======== Record set ========

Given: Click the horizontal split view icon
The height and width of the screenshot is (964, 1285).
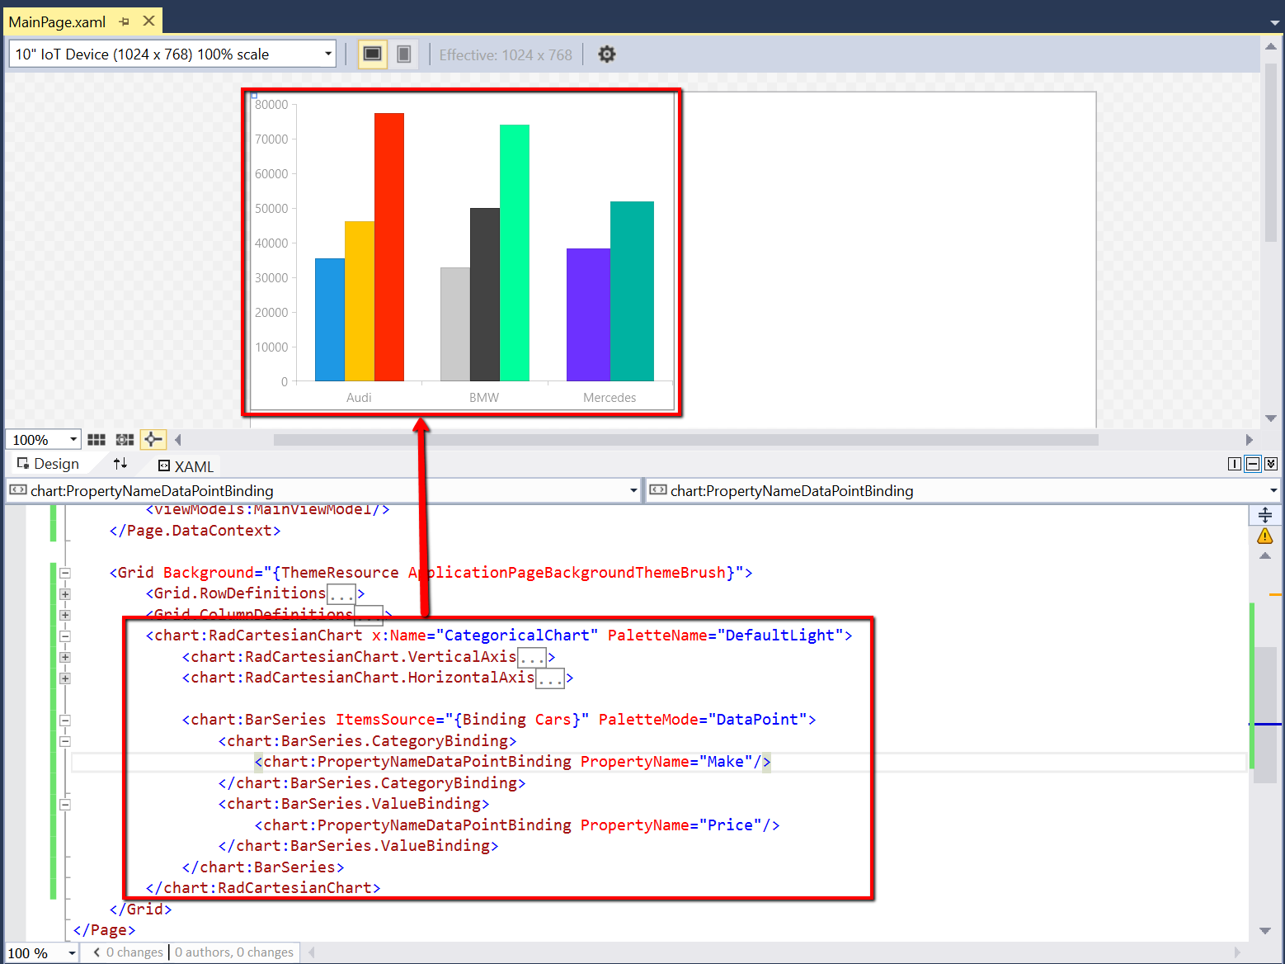Looking at the screenshot, I should [1252, 464].
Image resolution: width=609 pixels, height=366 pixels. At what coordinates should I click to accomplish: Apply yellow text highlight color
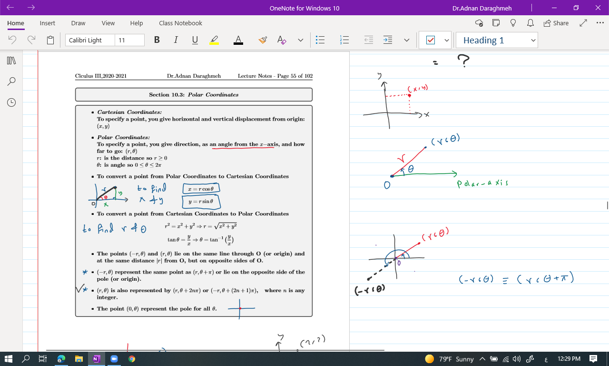tap(214, 40)
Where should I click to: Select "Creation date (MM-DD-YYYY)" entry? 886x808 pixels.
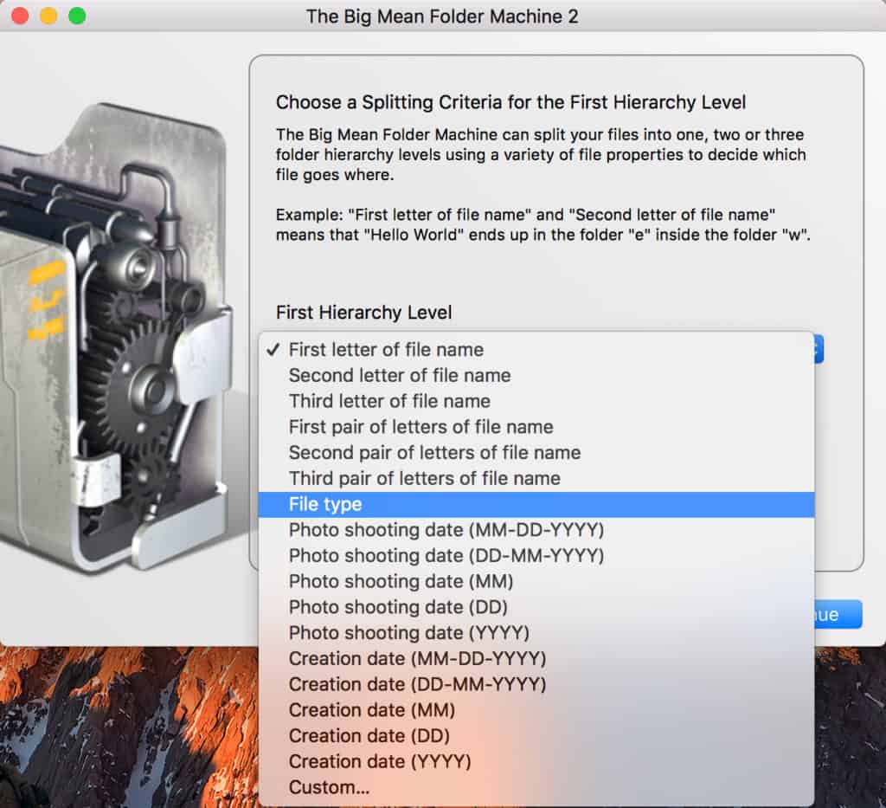pos(417,658)
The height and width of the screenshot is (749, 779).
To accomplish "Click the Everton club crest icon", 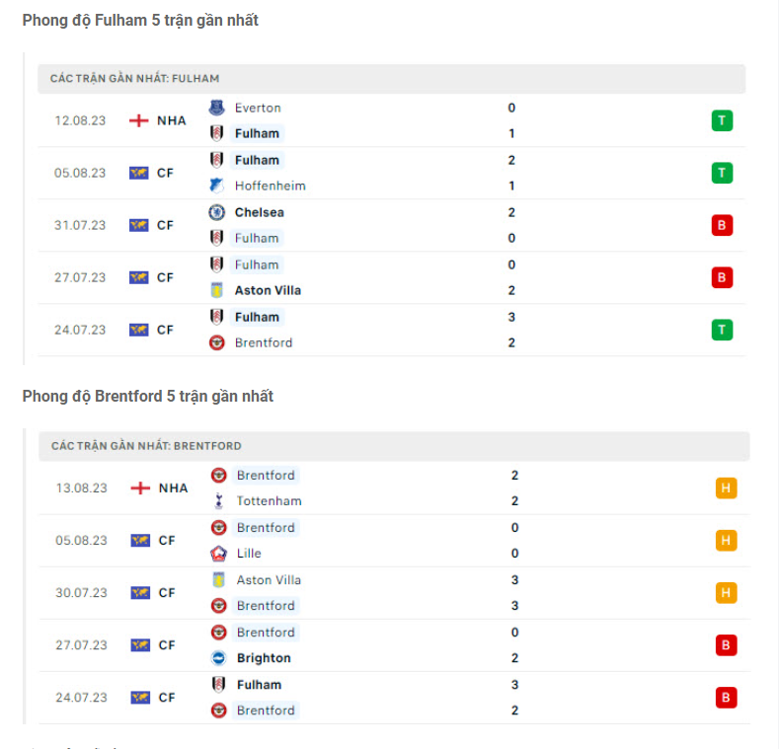I will pyautogui.click(x=216, y=108).
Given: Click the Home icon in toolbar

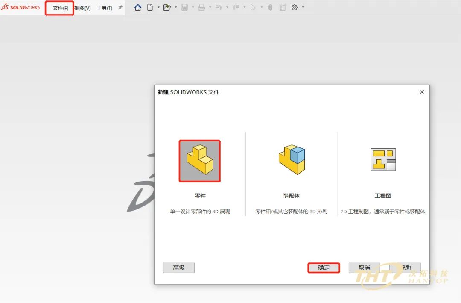Looking at the screenshot, I should coord(137,7).
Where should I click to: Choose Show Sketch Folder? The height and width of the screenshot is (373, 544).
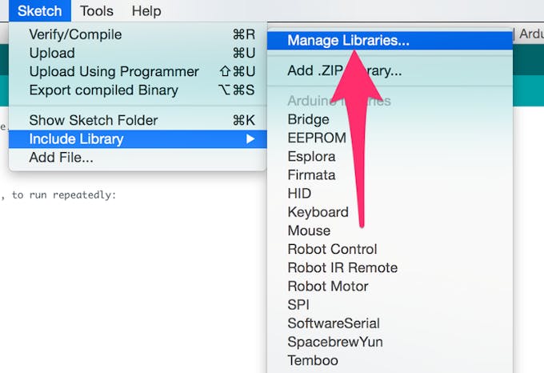[x=93, y=120]
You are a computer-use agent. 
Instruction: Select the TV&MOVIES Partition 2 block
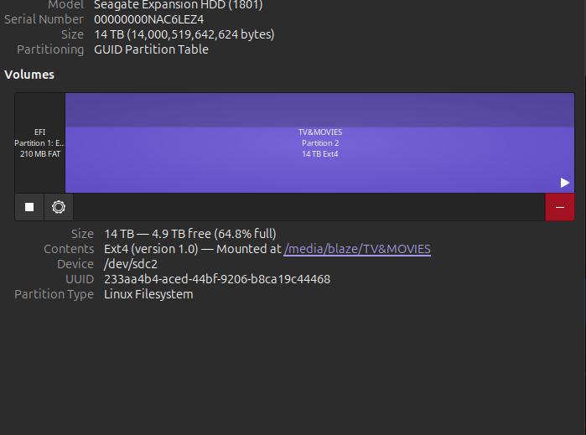click(x=319, y=159)
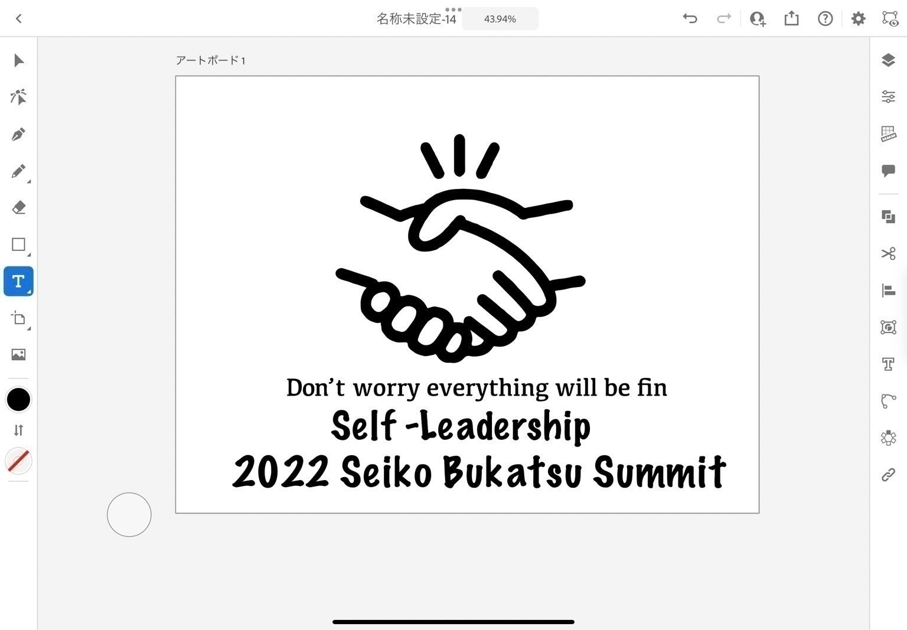Expand the three-dots document menu
The width and height of the screenshot is (907, 630).
click(453, 9)
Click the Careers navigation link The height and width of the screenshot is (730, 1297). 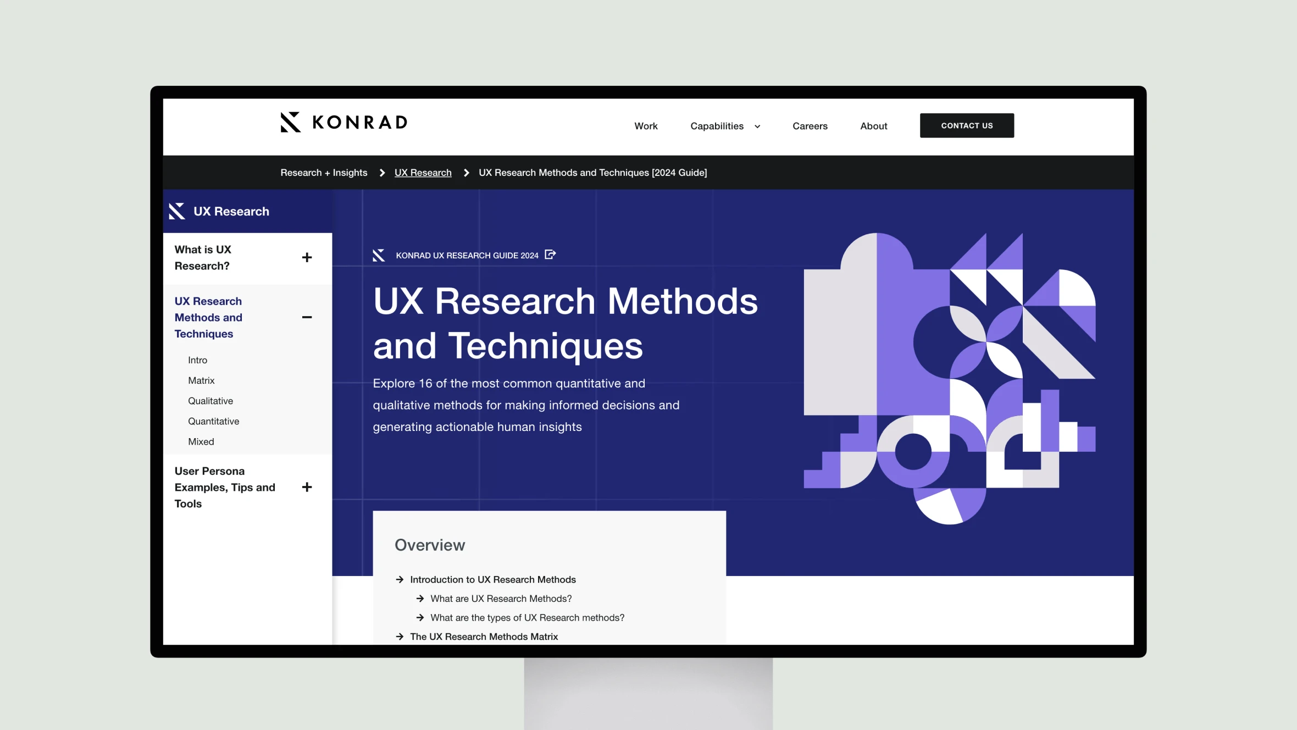[x=810, y=126]
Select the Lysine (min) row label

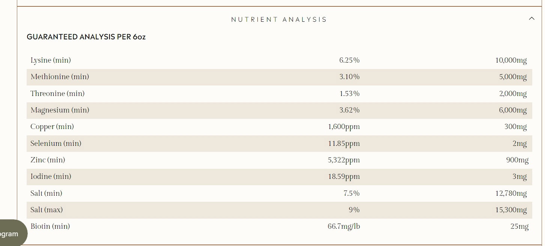click(51, 60)
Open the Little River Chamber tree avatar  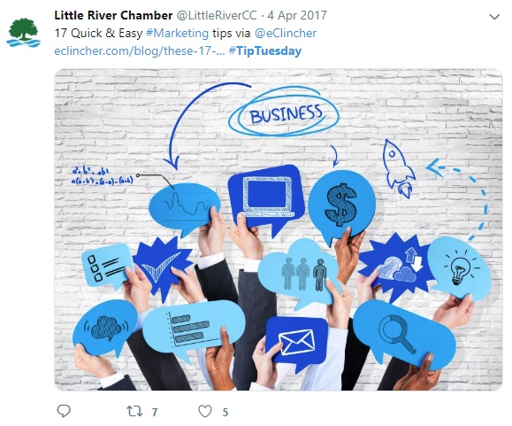24,33
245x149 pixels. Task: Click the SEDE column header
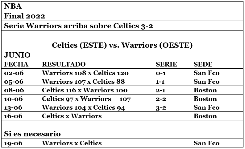(203, 64)
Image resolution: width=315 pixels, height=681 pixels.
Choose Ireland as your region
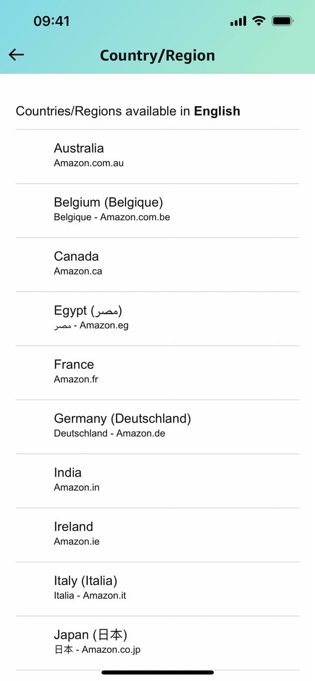point(74,527)
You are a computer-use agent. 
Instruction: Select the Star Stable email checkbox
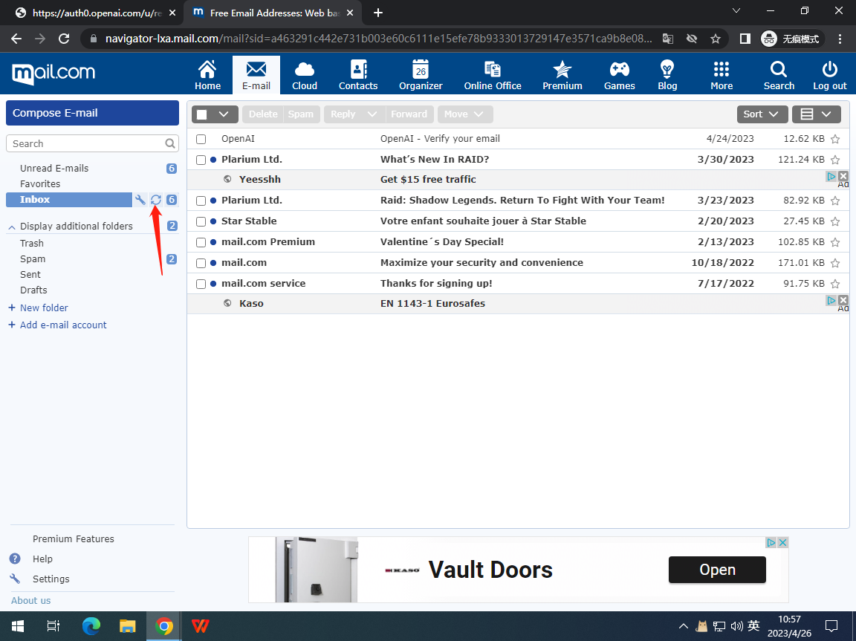coord(201,221)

========

Requirement
Extract exactly the lines from the one containing "Instruction: Select the Star" through the last line of the records above, both included, and leave out the pictures.

Response area
Instruction: Select the Star Stable email checkbox
coord(201,221)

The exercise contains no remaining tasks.